** BEGIN **

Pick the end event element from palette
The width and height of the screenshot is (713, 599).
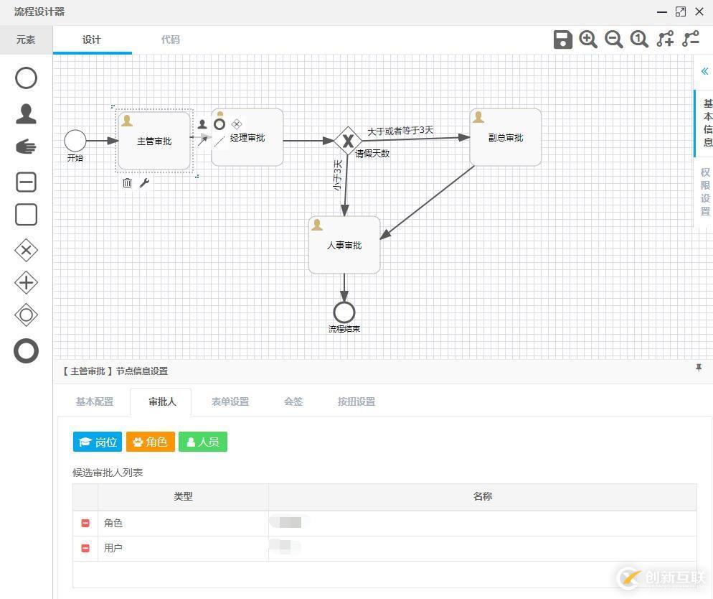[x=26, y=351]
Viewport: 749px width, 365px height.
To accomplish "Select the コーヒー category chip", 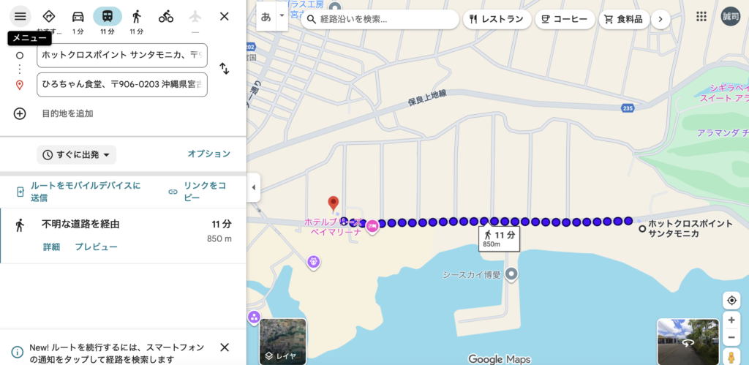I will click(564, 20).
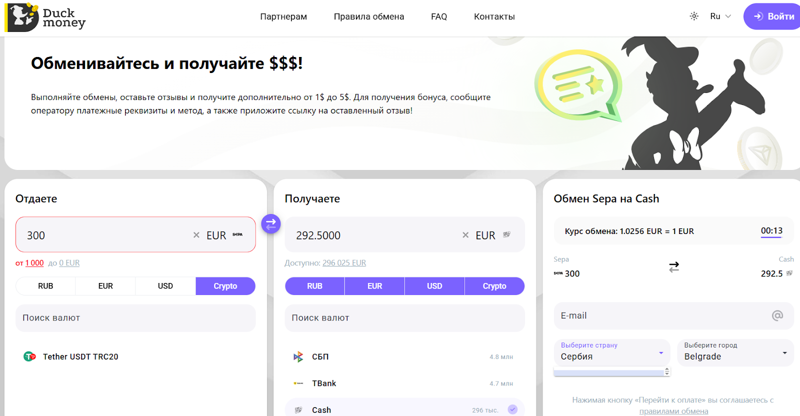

** END **
** BEGIN **

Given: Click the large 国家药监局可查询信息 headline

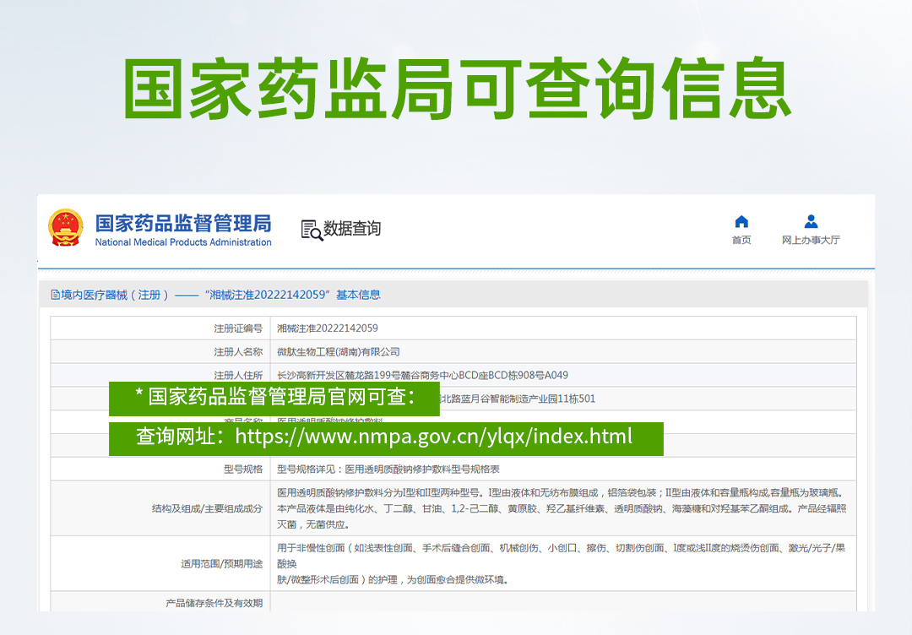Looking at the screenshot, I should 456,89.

** END **

== PROBLEM ==
Return every line from the entries above that contains the word "height".

== RESULT FOR THIS TASK ==
The width and height of the screenshot is (713, 599).
Viewport: 749px width, 365px height.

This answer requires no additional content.